They are blocking three kinds of links:

  • Affiliate links from sites such as Amazon. Pinterest now treats them as spam
  • URL shorteners such bit.ly. Pinterest users now see a Pinterest road block sign instead of the destination website, since such links could dupe users into going to websites they didn’t intend to and which could easily have an unsavoury nature
  • Information added to the end of a URL in order to track click-throughs is now stripped out

Pinterest have explained that this is a stop-gap method at curbing spammers and scammers and doesn’t necessarily reflect Pinterest’s long-term view. Of course, blocking links to affiliates directly impacts Pinterest’s income, so they have to think carefully how they apply this kind of filtering.
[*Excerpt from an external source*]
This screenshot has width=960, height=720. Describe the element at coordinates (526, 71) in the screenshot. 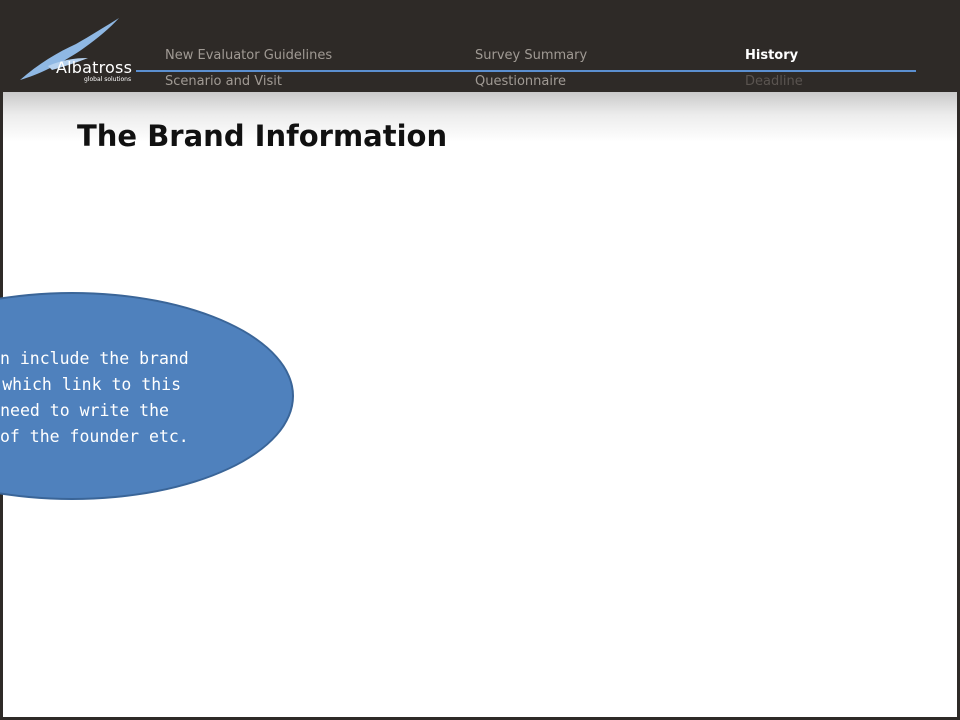

I see `nav-divider-line` at that location.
Here’s a closer read on each of the cases:

  • Pinterest may or may not introduce its own affiliate marketing product again. The company isn’t commenting on that. It would be an obvious way to profit from the natural behavior that is happening on the site, but it could also inject too much crass commercialism into the environment.
  • As for blocking short URLs, that may well be a longer-term thing. Pinterest would prefer that content doesnt automatically redirect users to another page, because that process can be manipulated and land clickers in places they never intended to go.
  • As for URL stripping, apparently some tags were being abused by spammers. Pinterest is working on ways to allow legitimate referrer information that don’t give rise to so much spammy behavior.